PROBLEM DETAILS: Extract every line of the entries below that contains the string "screenshot", treating uppercase and lowercase as different.

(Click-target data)
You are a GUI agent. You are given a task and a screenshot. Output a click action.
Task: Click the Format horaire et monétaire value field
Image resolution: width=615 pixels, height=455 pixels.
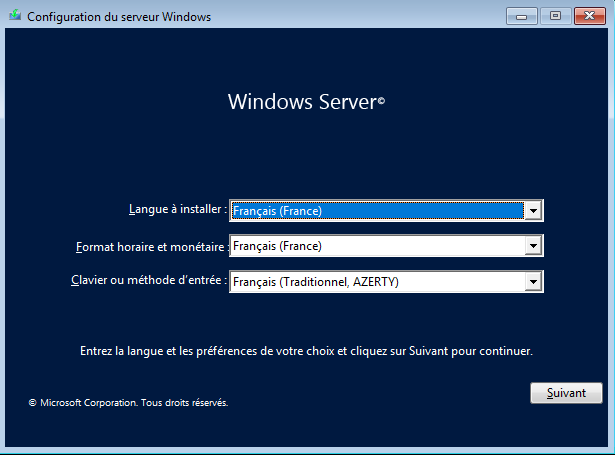pyautogui.click(x=378, y=246)
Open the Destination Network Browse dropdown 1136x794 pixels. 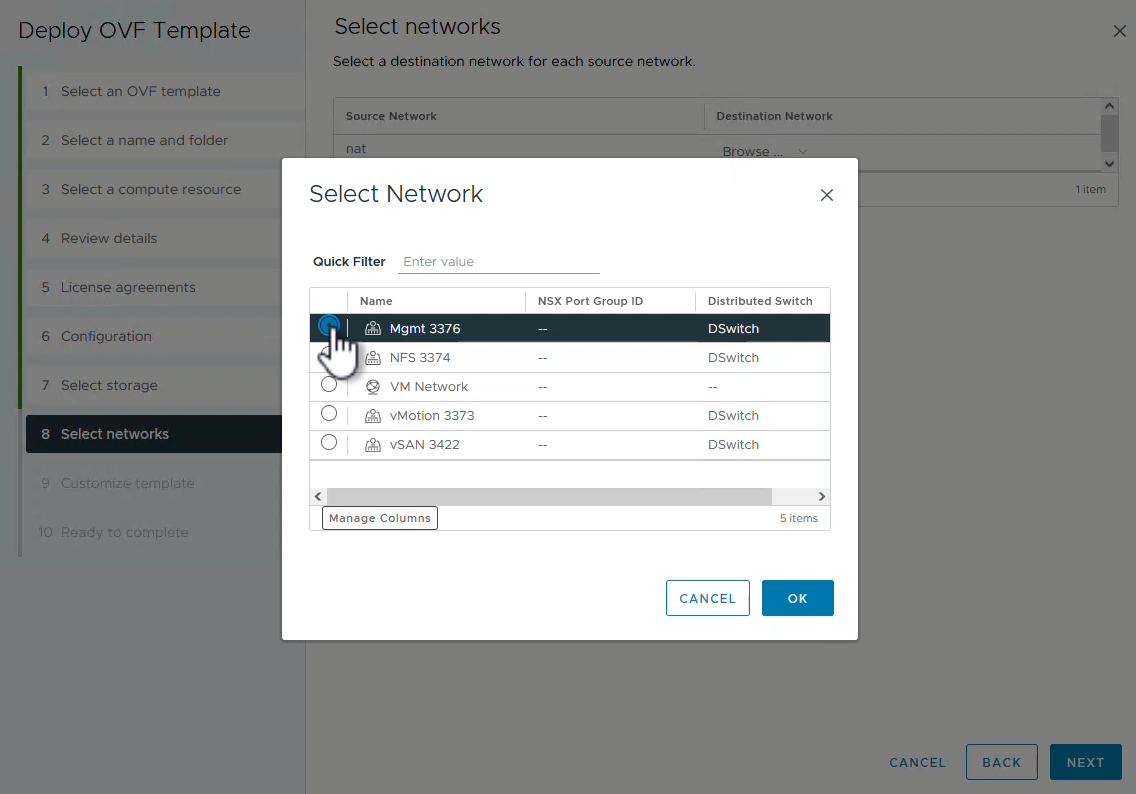(x=765, y=152)
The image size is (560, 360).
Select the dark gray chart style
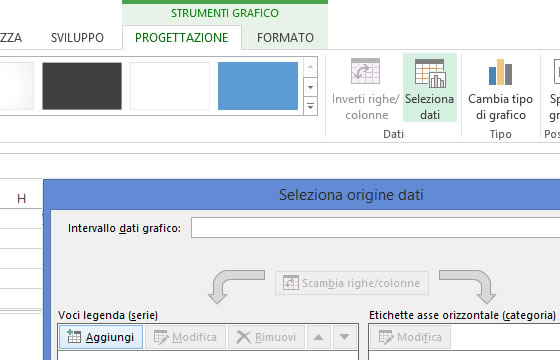click(82, 86)
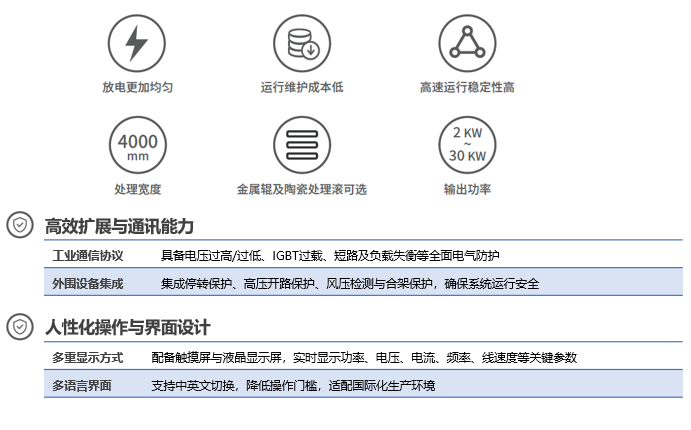Click the 金属辊及陶瓷处理滚可选 caption
Viewport: 691px width, 430px height.
point(302,189)
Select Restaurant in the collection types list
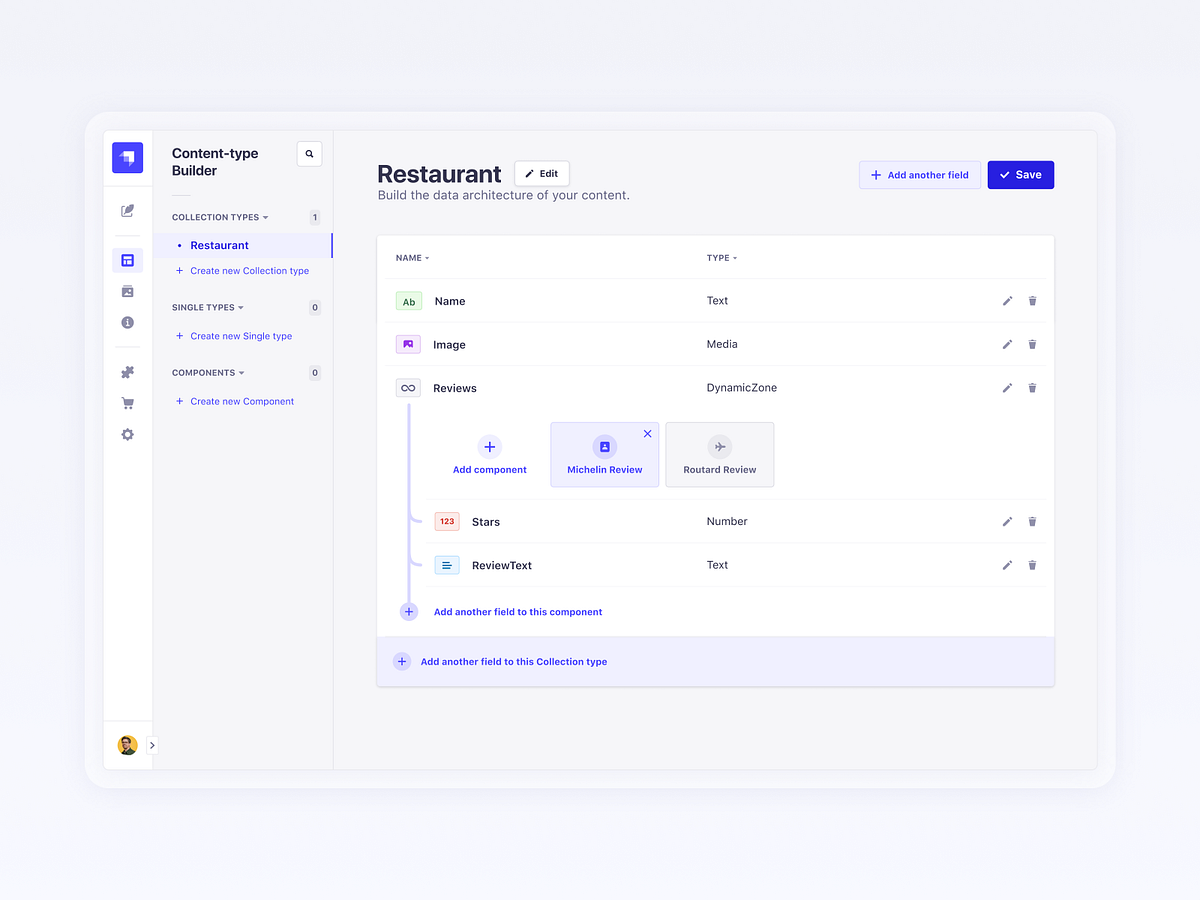1200x900 pixels. [219, 245]
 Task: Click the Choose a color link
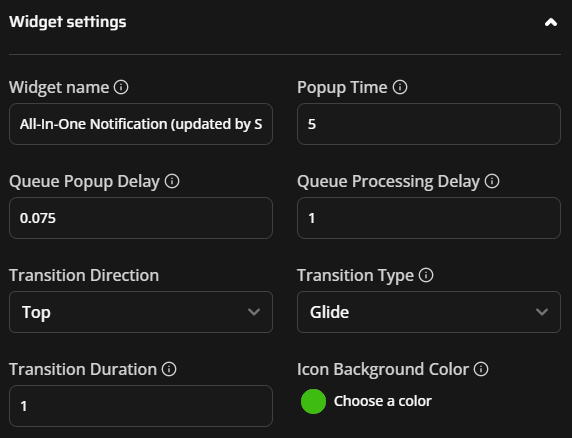383,401
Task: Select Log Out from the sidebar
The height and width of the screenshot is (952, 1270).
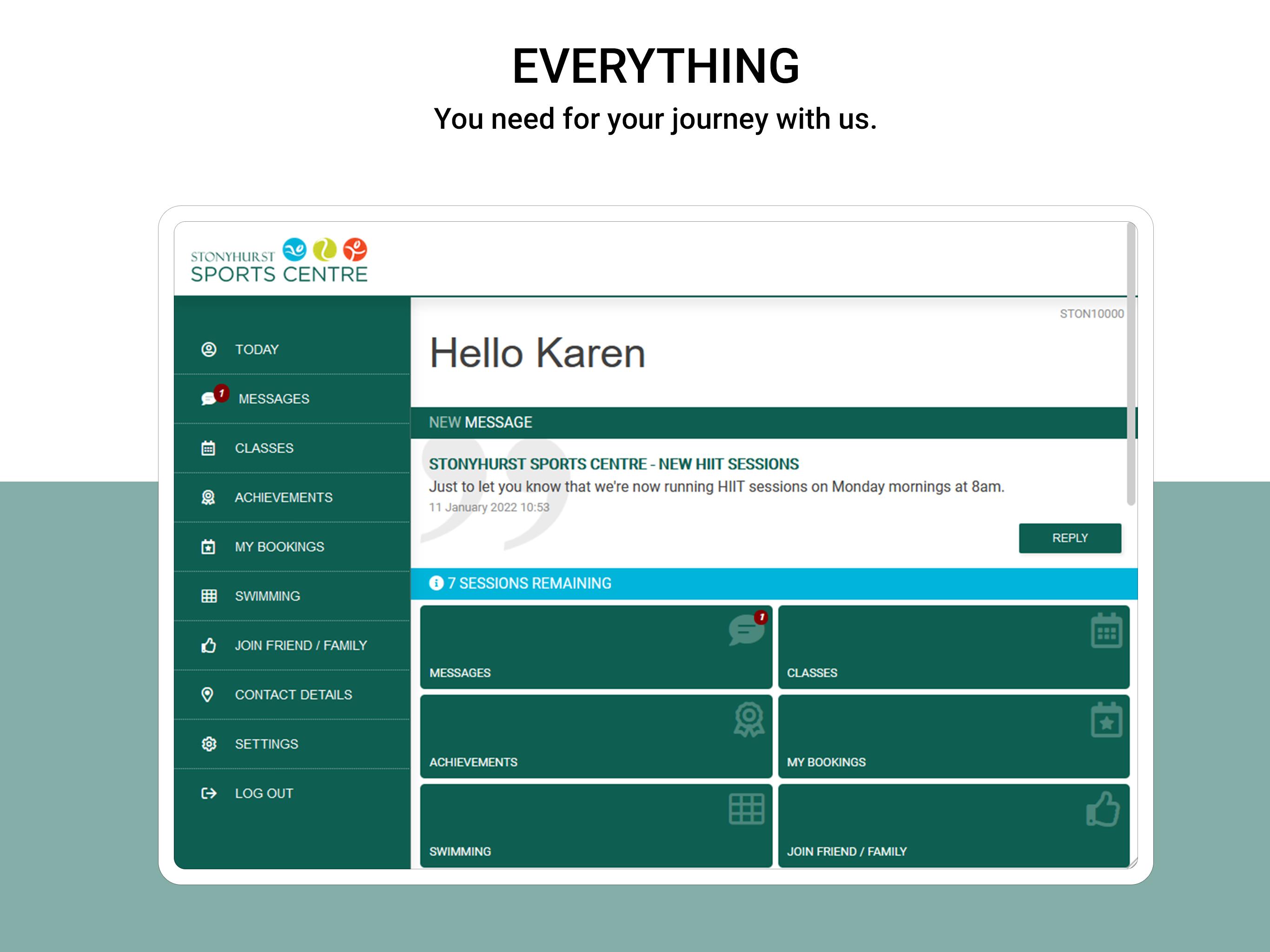Action: pos(292,793)
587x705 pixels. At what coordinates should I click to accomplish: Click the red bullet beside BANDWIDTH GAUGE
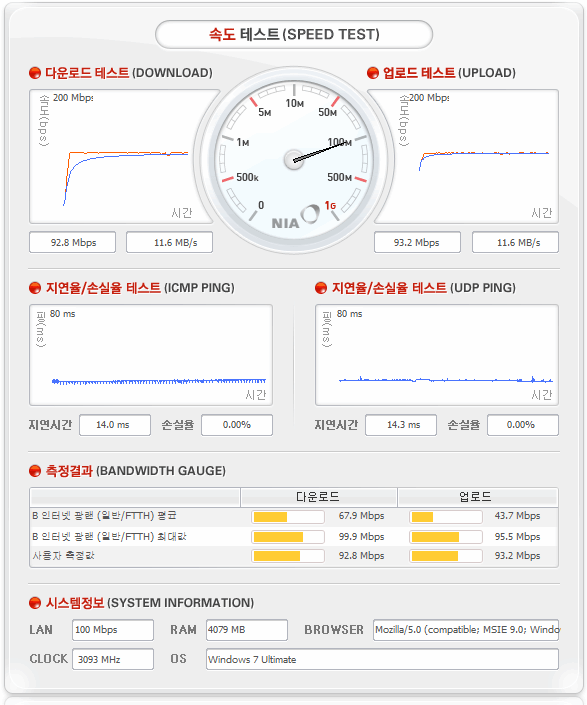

ANSWER TO THE EXERCISE:
You are a GUI agent. You are given a task and a screenshot. Output a click action.
The height and width of the screenshot is (952, 1270).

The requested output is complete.